Dans ce contexte, la méthodologie définie grâce au concours d’émiCité, qui permet d’entendre l’avis du patient, « serait sans doute transposable à l’ensemble des établissements sanitaires et médico-sociaux« , affirme Korian. Rendu systématique, ce type d’enquêtes fournirait des données complémentaires à celles générées par les systèmes d’assurance qualité traditionnels, avance le groupe, qui espère que cette démarche « nourrira » la réflexion que la Haute autorité de santé mènera prochainement à propos de la refonte des procédures d’évaluation des établissements de santé et médico-sociaux, comme l’a préconisé Annie Vidal dans son rapport rendu en juillet 2018.
Par ailleurs, dans le domaine particulier de la gériatrie où persiste une infantilisation des personnes âgées souvent réduites au statut de patient ou de résident, il s’agirait de rendre la parole et un pouvoir d’action non seulement à tous les patients mais surtout aux seniors.
Résultat de l’expérimentation
Concernant la qualité des services proposés par Korian dans ses cliniques de SSR
L’expérimentation visait notamment à mesurer la satisfaction de personnes âgées vis-à-vis de la qualité de prise en charge proposée par les cliniques de soins de suite et de réadaptation (SSR) de Korian.
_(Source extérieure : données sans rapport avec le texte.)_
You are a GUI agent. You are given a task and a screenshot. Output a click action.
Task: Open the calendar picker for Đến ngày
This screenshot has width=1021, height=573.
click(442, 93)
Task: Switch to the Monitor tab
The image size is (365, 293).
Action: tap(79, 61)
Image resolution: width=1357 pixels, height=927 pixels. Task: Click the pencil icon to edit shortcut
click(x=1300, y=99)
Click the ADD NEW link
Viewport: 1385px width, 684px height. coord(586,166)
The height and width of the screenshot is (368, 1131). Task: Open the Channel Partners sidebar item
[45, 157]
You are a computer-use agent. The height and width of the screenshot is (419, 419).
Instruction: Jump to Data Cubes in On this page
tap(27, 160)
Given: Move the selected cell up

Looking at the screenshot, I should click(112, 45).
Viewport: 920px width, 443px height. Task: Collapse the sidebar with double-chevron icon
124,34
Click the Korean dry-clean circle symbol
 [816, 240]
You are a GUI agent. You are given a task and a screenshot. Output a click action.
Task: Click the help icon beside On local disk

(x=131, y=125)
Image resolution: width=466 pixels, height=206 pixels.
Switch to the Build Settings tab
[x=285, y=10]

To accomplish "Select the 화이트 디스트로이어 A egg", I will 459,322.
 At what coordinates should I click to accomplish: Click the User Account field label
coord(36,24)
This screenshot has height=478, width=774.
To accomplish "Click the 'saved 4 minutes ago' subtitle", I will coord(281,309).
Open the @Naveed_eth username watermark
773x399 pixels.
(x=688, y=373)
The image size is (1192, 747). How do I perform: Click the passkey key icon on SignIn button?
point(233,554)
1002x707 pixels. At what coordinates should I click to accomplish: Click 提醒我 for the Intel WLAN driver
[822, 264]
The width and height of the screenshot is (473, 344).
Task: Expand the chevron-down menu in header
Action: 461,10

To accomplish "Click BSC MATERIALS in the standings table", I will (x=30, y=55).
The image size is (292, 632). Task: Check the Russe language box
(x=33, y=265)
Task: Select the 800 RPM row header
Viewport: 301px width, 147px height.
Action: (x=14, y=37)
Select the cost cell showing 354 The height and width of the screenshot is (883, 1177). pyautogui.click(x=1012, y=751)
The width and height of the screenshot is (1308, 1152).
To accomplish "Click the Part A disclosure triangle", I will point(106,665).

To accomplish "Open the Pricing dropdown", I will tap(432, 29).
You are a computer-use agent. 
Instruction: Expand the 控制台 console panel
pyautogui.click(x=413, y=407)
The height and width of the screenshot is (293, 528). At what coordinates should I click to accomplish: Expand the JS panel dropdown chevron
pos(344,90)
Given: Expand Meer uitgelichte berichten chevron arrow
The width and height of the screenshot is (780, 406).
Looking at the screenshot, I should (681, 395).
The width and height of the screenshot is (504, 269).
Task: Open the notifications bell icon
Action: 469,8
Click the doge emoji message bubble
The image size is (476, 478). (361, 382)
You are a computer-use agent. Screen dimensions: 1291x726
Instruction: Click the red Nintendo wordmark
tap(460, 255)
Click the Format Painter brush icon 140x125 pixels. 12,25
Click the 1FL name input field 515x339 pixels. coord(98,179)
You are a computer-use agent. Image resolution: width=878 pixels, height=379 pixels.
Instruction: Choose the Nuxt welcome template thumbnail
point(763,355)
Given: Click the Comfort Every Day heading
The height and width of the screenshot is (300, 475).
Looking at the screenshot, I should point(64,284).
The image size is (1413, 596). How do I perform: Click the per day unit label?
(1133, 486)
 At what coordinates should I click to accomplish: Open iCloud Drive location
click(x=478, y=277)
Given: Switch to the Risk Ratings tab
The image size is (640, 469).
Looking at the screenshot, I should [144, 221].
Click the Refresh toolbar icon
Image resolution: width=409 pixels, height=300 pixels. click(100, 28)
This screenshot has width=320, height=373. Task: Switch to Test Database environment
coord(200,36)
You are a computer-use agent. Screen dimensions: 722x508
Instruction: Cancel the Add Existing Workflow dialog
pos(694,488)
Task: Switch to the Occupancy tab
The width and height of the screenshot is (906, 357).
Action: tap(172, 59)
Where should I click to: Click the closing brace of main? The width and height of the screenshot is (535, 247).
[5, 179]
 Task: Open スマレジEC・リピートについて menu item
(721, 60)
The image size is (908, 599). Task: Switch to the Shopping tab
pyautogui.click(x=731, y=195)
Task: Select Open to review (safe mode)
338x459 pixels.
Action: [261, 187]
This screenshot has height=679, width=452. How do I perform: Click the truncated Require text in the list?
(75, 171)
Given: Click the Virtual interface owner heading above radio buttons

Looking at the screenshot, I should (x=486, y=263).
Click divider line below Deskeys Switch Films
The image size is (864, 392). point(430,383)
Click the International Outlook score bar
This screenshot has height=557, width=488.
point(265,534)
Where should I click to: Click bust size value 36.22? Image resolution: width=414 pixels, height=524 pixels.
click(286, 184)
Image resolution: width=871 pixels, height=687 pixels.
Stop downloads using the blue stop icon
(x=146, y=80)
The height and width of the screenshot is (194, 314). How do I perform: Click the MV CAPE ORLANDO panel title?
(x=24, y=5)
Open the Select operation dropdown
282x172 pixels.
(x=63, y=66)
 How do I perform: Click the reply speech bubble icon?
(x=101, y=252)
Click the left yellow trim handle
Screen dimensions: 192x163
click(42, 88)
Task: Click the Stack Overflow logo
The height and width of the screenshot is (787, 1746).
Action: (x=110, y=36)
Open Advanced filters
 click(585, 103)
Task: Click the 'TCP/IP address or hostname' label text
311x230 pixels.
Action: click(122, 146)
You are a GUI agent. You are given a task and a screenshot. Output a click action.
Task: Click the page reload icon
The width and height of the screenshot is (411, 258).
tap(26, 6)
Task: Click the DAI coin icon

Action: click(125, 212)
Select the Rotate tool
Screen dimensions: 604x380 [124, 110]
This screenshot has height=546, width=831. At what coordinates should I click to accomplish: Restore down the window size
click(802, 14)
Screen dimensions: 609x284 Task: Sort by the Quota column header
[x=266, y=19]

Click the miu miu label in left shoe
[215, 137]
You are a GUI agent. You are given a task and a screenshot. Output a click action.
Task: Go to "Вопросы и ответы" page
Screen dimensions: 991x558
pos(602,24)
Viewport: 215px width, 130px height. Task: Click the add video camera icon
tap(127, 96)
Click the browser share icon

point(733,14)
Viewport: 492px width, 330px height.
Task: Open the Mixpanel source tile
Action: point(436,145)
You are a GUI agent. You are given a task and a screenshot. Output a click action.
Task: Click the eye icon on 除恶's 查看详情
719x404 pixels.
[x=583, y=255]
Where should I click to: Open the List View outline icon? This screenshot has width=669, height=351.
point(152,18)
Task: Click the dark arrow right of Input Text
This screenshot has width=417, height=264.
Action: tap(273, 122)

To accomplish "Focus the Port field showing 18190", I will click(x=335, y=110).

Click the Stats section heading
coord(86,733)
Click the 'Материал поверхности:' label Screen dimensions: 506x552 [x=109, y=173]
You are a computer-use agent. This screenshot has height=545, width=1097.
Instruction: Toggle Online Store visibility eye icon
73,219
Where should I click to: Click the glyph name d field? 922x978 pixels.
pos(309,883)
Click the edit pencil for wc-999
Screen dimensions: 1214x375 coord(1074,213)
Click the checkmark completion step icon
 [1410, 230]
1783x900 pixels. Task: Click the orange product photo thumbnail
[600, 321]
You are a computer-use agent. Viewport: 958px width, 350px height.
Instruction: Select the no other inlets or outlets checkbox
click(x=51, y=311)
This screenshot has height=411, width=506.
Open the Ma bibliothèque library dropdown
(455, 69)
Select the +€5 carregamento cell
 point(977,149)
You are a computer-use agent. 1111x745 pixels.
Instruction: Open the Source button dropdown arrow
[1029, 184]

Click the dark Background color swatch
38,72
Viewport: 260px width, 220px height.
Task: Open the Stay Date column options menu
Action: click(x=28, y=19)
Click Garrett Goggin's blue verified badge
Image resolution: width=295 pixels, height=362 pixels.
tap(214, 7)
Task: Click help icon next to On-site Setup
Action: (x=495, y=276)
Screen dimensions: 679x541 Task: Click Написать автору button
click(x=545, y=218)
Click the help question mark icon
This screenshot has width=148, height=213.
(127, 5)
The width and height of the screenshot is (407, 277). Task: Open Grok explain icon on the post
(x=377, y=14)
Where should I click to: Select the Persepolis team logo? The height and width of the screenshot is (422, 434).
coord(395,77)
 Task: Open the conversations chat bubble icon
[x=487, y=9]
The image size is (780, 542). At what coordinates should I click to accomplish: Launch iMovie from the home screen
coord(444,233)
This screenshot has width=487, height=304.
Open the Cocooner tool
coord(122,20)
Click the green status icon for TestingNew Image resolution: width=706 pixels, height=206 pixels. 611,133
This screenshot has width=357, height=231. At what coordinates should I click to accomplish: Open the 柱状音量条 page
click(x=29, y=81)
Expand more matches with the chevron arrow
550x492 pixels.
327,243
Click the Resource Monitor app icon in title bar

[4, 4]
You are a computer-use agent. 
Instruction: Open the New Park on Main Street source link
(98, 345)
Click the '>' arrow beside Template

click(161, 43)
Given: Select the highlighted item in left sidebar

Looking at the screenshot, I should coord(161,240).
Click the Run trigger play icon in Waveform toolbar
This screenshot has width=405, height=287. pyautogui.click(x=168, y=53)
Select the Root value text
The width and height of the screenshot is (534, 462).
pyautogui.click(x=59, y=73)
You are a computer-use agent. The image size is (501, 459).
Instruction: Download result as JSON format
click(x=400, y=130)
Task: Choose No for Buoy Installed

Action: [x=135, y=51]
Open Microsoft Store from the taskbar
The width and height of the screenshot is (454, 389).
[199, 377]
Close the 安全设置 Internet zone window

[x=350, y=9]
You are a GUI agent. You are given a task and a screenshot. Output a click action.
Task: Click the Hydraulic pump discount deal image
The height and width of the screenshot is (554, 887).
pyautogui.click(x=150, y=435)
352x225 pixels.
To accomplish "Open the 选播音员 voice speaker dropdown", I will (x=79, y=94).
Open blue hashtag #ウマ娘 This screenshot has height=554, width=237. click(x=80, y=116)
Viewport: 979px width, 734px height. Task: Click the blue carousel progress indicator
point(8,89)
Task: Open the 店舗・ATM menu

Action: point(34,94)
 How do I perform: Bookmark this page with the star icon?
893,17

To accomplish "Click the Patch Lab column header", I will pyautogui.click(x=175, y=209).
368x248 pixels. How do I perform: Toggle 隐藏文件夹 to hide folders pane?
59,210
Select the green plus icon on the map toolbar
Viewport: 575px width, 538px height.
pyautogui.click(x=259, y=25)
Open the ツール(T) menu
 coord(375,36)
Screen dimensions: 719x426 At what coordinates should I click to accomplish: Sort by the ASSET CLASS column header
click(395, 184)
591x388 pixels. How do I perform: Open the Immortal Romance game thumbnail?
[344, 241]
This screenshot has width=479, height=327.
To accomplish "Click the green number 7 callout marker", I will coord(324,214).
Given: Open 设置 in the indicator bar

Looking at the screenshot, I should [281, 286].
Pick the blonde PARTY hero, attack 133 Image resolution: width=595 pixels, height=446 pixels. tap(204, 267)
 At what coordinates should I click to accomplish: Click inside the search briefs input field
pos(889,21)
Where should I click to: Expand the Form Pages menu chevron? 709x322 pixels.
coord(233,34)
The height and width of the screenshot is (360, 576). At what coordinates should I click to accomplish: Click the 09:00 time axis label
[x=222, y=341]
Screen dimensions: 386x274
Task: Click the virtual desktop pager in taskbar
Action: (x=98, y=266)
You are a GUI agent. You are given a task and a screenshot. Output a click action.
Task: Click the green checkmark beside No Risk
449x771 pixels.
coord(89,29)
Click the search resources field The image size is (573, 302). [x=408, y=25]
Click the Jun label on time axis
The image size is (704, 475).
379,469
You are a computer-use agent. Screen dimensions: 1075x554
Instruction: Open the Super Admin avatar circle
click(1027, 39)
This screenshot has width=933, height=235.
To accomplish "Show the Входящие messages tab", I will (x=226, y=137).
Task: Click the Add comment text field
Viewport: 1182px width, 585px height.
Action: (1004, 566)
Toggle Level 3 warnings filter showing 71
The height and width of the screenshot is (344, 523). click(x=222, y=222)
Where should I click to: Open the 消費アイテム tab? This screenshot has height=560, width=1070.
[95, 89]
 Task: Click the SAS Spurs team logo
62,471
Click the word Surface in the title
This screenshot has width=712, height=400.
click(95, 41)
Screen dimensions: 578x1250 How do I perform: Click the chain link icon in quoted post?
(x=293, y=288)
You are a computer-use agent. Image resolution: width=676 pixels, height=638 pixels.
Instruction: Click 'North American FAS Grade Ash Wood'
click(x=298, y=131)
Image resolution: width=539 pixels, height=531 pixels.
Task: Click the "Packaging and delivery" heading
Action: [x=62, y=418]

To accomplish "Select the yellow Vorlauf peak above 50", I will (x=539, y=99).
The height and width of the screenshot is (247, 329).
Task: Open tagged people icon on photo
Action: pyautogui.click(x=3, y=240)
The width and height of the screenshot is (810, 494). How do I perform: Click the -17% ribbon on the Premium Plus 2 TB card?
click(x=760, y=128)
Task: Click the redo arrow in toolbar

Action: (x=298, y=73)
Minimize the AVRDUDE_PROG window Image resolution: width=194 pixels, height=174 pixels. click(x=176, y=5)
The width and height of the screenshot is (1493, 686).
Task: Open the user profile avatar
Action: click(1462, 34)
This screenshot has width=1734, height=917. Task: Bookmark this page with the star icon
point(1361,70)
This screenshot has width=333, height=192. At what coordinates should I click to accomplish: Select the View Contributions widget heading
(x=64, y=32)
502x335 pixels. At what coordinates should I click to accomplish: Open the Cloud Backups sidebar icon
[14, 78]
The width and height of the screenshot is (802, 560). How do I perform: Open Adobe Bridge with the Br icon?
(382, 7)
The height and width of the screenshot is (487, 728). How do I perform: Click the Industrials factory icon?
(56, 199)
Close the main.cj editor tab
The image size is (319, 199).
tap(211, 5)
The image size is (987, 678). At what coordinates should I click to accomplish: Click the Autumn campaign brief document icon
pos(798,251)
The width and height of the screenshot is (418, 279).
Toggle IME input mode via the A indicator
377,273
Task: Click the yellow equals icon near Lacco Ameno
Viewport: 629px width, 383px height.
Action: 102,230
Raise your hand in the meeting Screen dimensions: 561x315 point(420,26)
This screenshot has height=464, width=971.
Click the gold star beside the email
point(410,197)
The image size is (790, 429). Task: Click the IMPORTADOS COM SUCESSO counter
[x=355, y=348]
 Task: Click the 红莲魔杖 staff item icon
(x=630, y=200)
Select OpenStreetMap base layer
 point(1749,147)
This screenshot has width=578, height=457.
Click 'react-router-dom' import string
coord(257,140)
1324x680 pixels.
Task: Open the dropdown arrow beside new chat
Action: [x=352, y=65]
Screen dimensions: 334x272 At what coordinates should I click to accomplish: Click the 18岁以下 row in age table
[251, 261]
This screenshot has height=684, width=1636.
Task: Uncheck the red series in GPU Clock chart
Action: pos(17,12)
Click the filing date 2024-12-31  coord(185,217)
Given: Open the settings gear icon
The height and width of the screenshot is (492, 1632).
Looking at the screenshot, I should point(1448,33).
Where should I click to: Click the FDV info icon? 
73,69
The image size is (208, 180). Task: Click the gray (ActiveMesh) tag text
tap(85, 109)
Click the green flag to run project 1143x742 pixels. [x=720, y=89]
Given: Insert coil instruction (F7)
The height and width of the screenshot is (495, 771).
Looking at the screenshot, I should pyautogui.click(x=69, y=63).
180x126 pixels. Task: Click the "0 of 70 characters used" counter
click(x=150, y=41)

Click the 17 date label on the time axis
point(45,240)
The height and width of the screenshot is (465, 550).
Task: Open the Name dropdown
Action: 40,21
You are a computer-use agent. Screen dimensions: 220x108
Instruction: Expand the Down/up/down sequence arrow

Ainsi, les comptes rendus des seniors observateurs ont permis de dégager cinq thématiques et axe de travail prioritaires à propos :
- de la qualité des soins et des relations avec les personnels de soins. Ces points ont été évalués positivement par les observateurs, qui ont perçu les équipes de rééducation comme compétentes et efficace. Ces salariés leur ont par ailleurs donné l’impression d’apprécier leur travail en SSR qui serait un « travail d’équipe », encadré par un « management de qualité » ;
- du cadre de vie : la plupart des points manquants soulignés par les observateurs étaient en fait connus de Korian et des travaux de réaménagement seraient programmés « par ordre de priorité ». L’enquête a par ailleurs conforté le groupe dans sa politique de rénovation des établissements, qui vise à améliorer le confort hôtelier dans les cliniques, à aménager de nouvelles chambres et des « espaces de convivialité ». En effet, les enquêteurs ont remarqué un manque de convivialité entre les résidents alors que maintenir des liens sociaux en période de rééducation leur a paru important ;
- de l’animation : les observateurs ont conseillé d’améliorer l’animation des établissements afin de prévenir un « renfermement du patient sur lui-même » ;
- de la problématique spécifique des patients souffrant de troubles cognitifs : des difficultés de cohabitation avec ces patients ont été évoquées, notamment pour celles hébergées en chambres doubles ;
- de la préparation du retour à domicile : selon les observateurs, il faudrait une mobilisation générale des équipes très en amont de la sortie, en particulier des assistantes sociales et des ergothérapeutes.
Concernant la SSR en gériatrie
Cette étude a permis de confirmer la pertinence du secteur des soins de suite et de réadaptation dans le parcours de soins des personnes âgées.
En effet, selon les observateurs, les SSR permettent aussi bien de rééduquer les patients que de renforcer leur confiance en eux, nécessaire pour un maintien à domicile sans difficulté.
Par ailleurs, cette expérimentation a montré que le suivi post-hospitalisation en soins de suite et de réadaptation était « vécu comme une garantie supplémentaire de la pérennisation du maintien à domicile« , au même titre que l’hospitalisation de jour gériatrique, qui permet, après un passage en SSR, de proposer au patient des séances d’éducation thérapeutique et de rééducation afin de prévenir un nouvel accident.